Over 50 years ago, Edward Lorenz created an algorithmic computer weather model at MIT to try to provide accurate weather forecasts. During the winter of 1961, as recounted by James Gleick in Chaos: Making a New Science, Professor Lorenz was running a series of weather simulations using his computer model when he decided to repeat one of them over a longer time period. To save time (the computer and the model were primitive by today’s standards) he started the new run in the middle, typing in numbers from the first run for the initial conditions, assuming that the model would provide the same results as the prior run and then go on from there. Instead, the two weather trajectories diverged on completely separate paths.
After ruling out computer error, Lorenz realized that he had not entered the initial conditions for the second run exactly. His computer stored numbers to an accuracy of six decimal places but printed the results to three decimal places to save space. Lorenz had entered the rounded-off numbers for his second run starting point. Astonishingly, this tiny discrepancy altered the end results dramatically.
This finding (even using a highly simplified model and confirmed by further testing) allowed Lorenz to make the otherwise counterintuitive leap to the conclusion that highly complex systems are not ultimately predictable. This phenomenon (“sensitive dependence”) came to be called the “butterfly effect” because a butterfly flapping its wings in Brazil can set off a tornado in Texas. Lorenz built upon the work of late 19th century mathematician Henri Poincaré, who demonstrated that the movements of as few as three heavenly bodies are hopelessly complex to calculate, even though the underlying equations of motion seem simple.
Accordingly and at best, complex systems – from the weather to the markets – allow only for probabilistic forecasts with significant margins for error and often seemingly outlandish and hugely divergent potential outcomes. We can generally accept mild randomness. Whether a particular stoplight is red or green at a given time doesn’t generally change our expectation for how long our commute to work is going to take. But such wild randomness is another matter altogether. Traditional economics has generally failed to grasp the inherent complexity and dynamic nature of the financial markets, which (utterly chaotic) reality goes a long ways towards providing a decent explanation for the 2008-09 real estate meltdown and financial crisis that seem inevitable in retrospect but were predicted by almost nobody.
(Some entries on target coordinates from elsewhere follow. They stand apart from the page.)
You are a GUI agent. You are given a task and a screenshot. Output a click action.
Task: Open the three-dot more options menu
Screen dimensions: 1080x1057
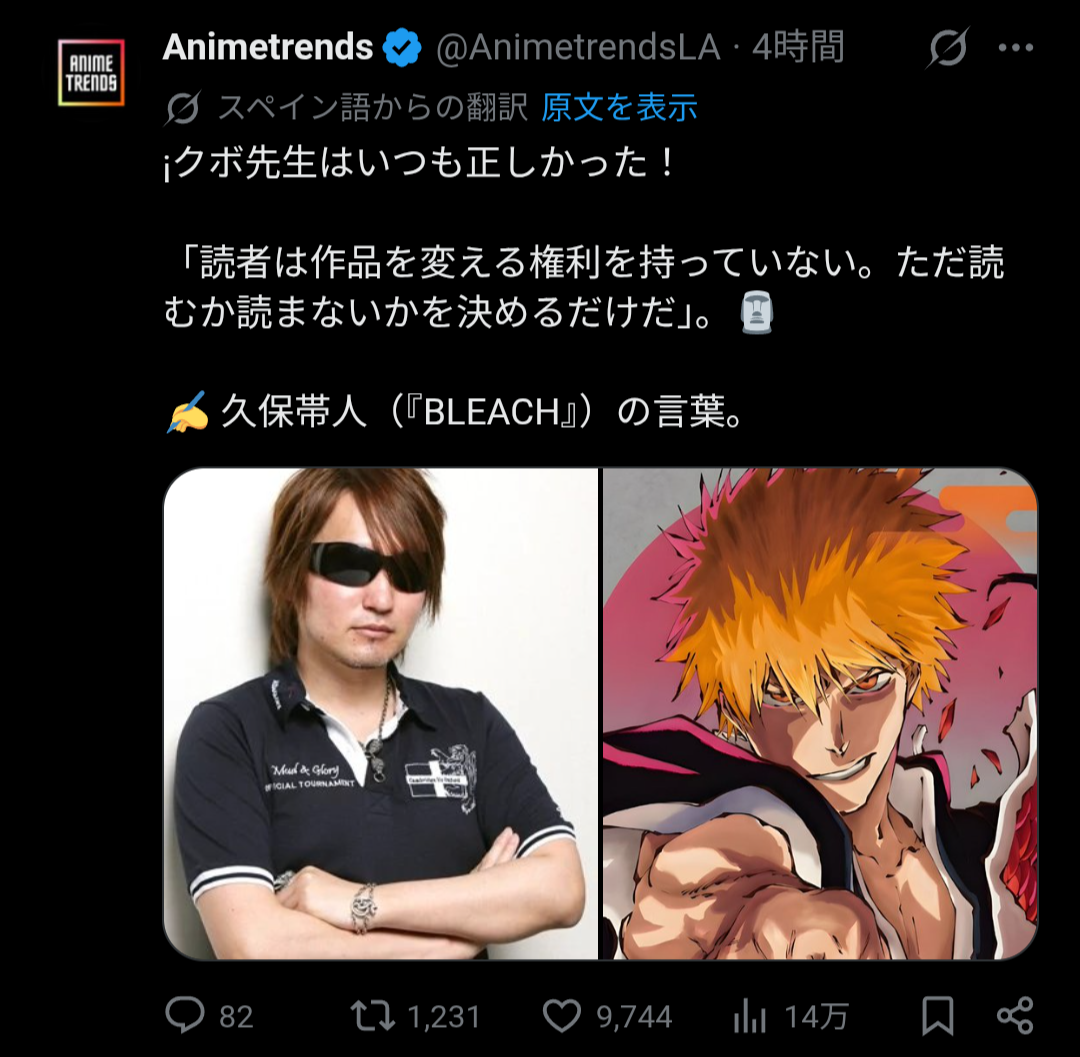coord(1016,48)
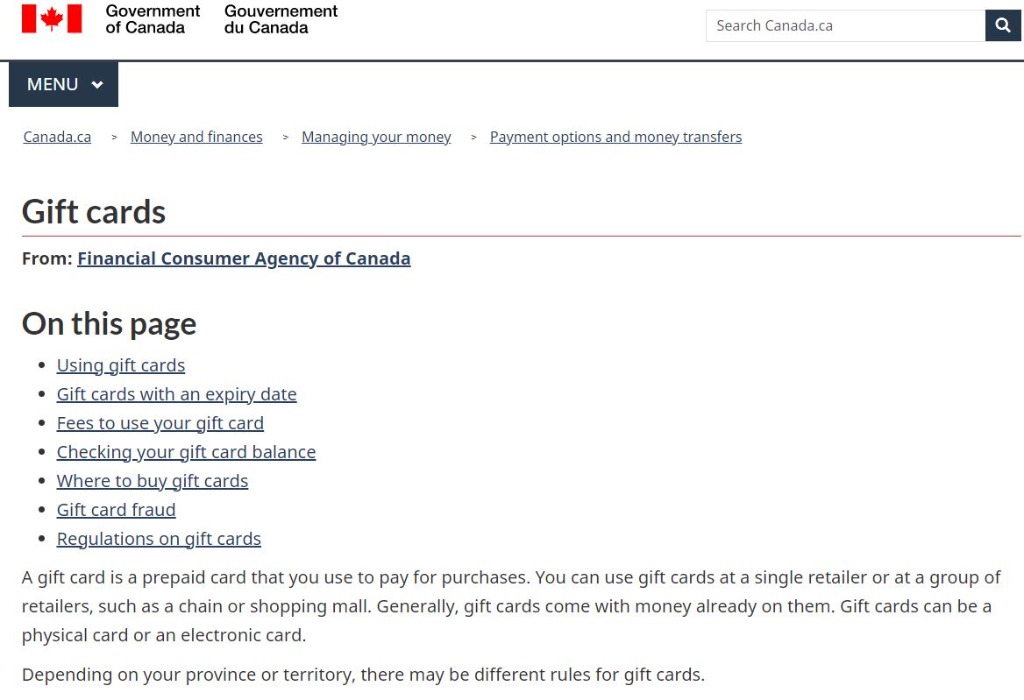Screen dimensions: 1024x700
Task: Click the Gift cards page heading
Action: click(94, 212)
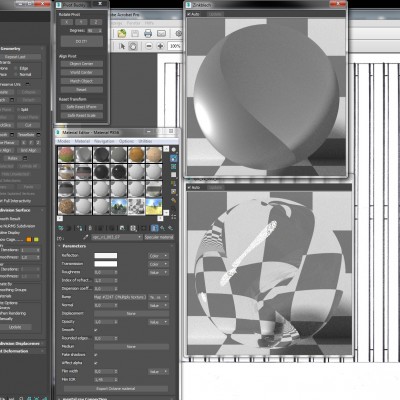The image size is (400, 400).
Task: Click the white Transmission color swatch
Action: pos(106,264)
The “Why?” behind this obvious problem is, it seems to me, bound up in our excessive certainty. We all crave certainty which of course makes our “certain” beliefs self-validating and excessive. A 2005 brain study found that even a little ambiguity on its own lights up the amygdale. The more ambiguity, the more threat response, and the less reward response there was in the ventral striatum. Thus uncertainty is taken as a threat, attracting scarce attention and resources, while certainty is much easier and well-rewarded.
Ultimately, the brain is a prediction machine, constantly considering what happens next while suffering from a sort of information addiction. As Jeff Hawkins argues, “Your brain receives patterns from the outside world, stores them as memories, and makes predictions by combining what it has seen before and what is happening now… Prediction is not just one of the things your brain does. It is the primary function of the neo-cortex, and the foundation of intelligence.” We are thus pattern-recognizers and meaning-makers at every level, constantly.
Accordingly, chaos – which is inherently unpredictable – is often deemed a great enemy to be shunned and thus routinely seen as a malevolent force.
“I try to show the schemers how pathetic their attempts to control things really are.”
Or, at best, chaos — while dangerous — presents great opportunity.
[Watch here; the video cannot be embedded].
“Chaos isn’t a pit. Chaos is a ladder.”
Instead, I want to suggest that chaos isn’t necessarily evil or that it always provides opportunity. It’s just reality.
“Life finds a way.”
If we are to succeed in investing and in life generally, we need to recognize that chaos is an inherent part of life. Sometimes it is a pit to be avoided, sometimes it presents opportunity (Warren Buffett: “Be fearful when others are greedy and greedy when others are fearful”), but it is always there. We need to embrace uncertainty and plan for it as best we can all the while recognizing that we can’t plan for every contingency – not even close. The markets (like the world) are far too complex to be manipulated in that way and to that extent.
Our failings in this regard are as dangerous as they are predictable (and cut both ways) – the planning fallacy writ large. If you can’t take Bob Dylan’s precedent and make chaos a friend, at least accept it as a constant companion, because “it exists and that’s all there is to it.”